__DESCRIPTION OF THE TASK__
In your copy of the data, keep every word exact and include no pictures.

[Dataset entries]
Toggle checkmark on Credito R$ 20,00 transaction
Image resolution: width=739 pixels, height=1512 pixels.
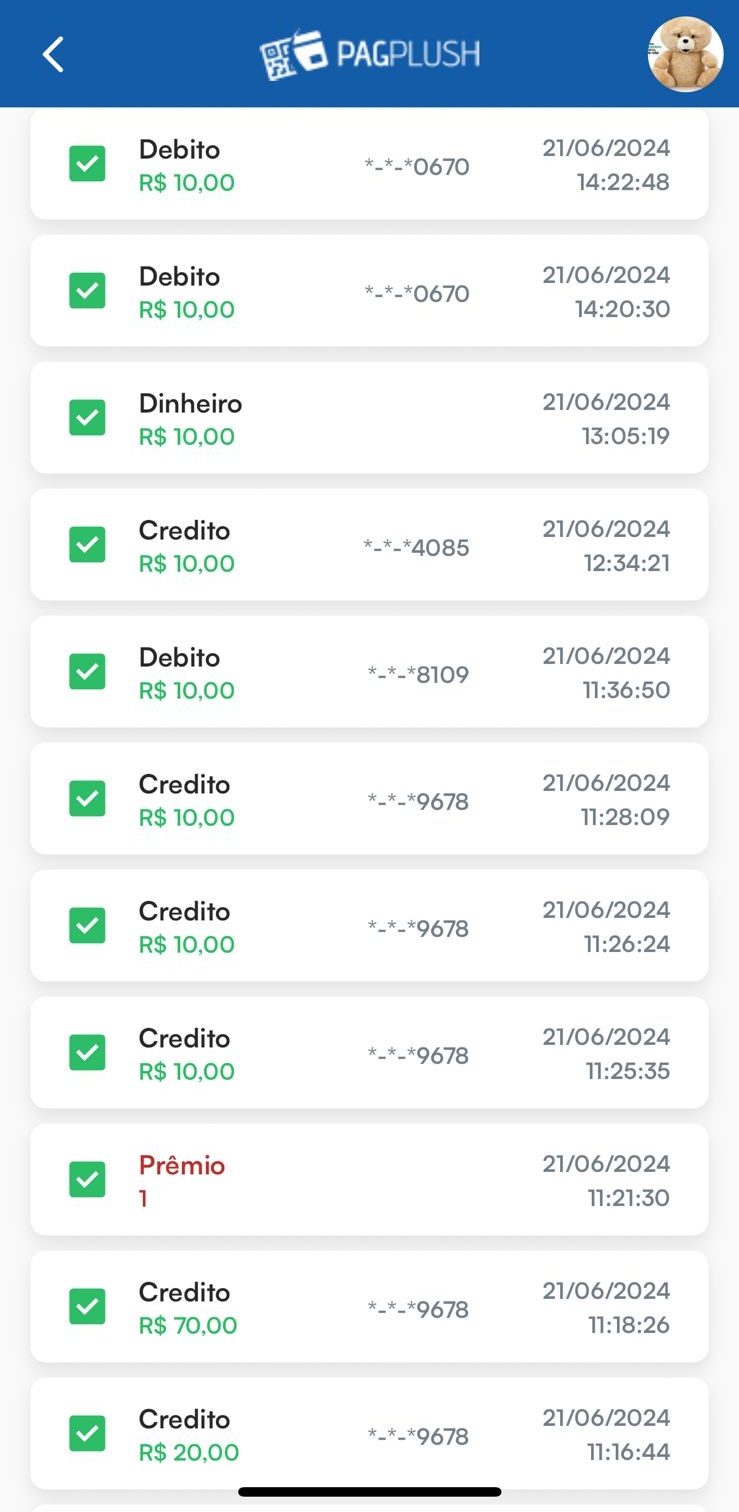coord(87,1434)
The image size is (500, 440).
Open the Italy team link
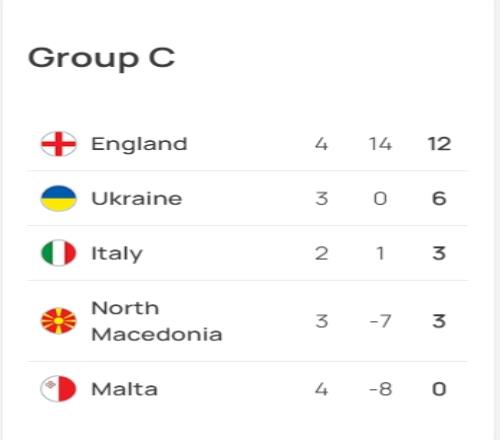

__ANSWER SECTION__
Toggle checkmark on Credito R$ 20,00 transaction
Image resolution: width=739 pixels, height=1512 pixels.
coord(87,1434)
The image size is (500, 440).
Open the Italy team link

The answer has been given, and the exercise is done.